Guitar paint jobs are done with the same paint as cars (for the most part). Nitrocellulose lacquer (abandoned by most of the car industry in the mid 50's, acrylic paints and modern UV-catalyzed polyester paint jobs are all handled exactly as they are in the automotive industry.

Varnished or oil-finished instruments are a special case, but few of those are run out to a mirror gloss finish.
#10
Quote by dspellman
Just for clarity, expensive guitars ALSO use catalyzed finishes that harden very quickly. Taylor, for example, runs a robotic paint booth that sprays a more consistent film thickness than can be done by a human, and they're dry to dry in under 24 hours. And they do sand/polish those guitars.
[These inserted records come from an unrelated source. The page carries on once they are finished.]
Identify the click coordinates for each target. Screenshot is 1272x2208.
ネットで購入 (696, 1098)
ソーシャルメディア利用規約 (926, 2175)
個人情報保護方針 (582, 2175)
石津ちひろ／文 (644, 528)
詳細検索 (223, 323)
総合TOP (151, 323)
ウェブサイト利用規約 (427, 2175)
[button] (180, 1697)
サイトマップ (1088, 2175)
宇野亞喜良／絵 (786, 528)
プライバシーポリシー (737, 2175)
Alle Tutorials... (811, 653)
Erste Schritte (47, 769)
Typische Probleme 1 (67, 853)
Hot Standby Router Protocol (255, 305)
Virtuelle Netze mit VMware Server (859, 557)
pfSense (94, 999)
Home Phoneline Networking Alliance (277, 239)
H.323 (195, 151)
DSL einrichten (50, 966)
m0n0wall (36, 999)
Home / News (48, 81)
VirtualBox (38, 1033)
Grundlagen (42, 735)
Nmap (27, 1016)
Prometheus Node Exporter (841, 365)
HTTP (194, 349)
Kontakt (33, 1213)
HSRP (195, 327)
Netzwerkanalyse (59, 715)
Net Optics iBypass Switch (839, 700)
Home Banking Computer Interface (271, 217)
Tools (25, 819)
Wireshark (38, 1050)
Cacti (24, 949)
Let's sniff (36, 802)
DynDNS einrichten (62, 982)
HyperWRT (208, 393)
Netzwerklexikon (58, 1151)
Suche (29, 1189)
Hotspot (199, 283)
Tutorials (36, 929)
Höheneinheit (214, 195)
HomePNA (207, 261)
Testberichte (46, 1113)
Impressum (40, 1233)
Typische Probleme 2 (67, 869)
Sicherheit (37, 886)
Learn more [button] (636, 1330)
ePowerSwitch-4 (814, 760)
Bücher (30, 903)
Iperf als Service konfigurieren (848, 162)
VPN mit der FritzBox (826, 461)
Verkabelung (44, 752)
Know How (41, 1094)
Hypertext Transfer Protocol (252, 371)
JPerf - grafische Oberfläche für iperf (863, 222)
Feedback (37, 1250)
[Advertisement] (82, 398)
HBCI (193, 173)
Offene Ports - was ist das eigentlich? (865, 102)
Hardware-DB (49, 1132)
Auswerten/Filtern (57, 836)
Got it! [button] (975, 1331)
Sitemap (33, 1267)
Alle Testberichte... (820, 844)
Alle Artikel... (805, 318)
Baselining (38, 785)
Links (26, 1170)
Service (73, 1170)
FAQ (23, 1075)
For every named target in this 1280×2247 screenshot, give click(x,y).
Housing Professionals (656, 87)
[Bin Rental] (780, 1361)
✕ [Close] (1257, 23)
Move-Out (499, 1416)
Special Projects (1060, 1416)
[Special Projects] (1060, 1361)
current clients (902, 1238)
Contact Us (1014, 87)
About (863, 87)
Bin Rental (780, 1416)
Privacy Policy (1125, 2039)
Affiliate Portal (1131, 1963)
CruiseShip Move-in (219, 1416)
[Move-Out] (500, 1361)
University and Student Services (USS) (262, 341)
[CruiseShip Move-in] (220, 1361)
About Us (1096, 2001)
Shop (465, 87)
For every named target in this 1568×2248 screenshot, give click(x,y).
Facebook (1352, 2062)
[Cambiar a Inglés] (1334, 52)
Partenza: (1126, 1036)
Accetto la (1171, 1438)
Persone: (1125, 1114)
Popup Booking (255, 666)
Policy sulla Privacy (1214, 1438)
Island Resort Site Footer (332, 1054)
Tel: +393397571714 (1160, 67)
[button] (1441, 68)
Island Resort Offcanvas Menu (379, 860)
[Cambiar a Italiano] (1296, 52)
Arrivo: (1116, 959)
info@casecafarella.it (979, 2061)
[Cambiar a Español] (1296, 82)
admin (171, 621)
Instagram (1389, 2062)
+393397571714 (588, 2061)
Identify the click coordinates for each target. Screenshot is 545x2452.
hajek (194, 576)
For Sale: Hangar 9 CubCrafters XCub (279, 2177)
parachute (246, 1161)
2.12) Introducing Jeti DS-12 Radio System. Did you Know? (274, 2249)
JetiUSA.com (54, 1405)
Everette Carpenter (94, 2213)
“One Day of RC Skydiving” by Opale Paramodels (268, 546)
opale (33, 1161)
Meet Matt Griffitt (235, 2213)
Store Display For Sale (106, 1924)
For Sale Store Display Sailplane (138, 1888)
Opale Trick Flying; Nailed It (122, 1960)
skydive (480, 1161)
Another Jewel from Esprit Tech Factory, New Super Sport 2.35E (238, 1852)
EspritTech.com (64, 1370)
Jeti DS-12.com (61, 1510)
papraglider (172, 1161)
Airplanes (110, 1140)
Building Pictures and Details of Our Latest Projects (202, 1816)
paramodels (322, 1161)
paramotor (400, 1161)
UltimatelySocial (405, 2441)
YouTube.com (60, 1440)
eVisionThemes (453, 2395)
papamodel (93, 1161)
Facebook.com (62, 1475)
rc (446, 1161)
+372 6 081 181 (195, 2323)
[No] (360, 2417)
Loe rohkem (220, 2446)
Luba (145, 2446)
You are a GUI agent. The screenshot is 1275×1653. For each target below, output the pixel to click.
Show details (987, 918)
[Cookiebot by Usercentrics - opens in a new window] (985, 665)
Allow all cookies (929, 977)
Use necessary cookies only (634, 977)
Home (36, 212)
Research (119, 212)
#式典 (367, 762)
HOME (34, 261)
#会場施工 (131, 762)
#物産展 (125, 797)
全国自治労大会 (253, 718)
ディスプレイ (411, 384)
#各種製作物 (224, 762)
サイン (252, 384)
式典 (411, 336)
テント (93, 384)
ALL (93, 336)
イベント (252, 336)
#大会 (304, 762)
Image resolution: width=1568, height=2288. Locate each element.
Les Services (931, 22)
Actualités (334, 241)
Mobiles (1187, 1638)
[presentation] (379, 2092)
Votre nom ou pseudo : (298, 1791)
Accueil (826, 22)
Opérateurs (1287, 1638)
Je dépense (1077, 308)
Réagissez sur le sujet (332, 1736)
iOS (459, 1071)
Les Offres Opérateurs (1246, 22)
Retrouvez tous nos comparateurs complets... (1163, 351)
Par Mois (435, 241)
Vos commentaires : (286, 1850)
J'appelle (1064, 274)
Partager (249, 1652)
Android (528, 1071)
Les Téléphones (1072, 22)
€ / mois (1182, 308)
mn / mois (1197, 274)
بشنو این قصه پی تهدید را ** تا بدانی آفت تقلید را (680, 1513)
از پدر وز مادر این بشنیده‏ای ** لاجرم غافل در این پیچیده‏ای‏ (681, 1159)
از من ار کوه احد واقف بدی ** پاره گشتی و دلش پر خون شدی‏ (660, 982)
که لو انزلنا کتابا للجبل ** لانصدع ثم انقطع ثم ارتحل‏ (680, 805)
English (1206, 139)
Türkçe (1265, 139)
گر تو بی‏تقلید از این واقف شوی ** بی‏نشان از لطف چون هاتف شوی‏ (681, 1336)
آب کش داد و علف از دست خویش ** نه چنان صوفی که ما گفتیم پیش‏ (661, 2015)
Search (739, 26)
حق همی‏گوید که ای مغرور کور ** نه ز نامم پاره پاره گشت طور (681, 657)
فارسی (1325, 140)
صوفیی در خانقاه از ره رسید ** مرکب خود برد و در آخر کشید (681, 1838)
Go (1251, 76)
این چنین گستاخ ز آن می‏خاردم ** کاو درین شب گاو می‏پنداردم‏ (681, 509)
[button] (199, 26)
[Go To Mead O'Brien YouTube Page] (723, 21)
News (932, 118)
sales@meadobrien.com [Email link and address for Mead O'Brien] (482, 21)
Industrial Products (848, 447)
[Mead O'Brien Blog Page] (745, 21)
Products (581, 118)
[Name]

I'm not sure that we could identify "inexpensive guitars" that don't get polished very easily. I know that I've seen guitars below the $200 (retail) mark that are finish sanded and inspected, so I'm not sure at what point that bit of work is neglected.


True. The situation must be fairly clear cut with satin finishes, if not with gloss.
#11
Quote by Monkeyleg
I have no experience with guitar shop paint jobs. The only experience I have with paint jobs is doing them myself on cars, and having paint repairs done by body shops. In both cases with cars, the paint jobs needed wet sanding and buffing to get to a mirror finish.


Just thought I'd pitch in that the Composite Acoustics guitars, when painted, use automotive paint! At least that's what the dealer told me.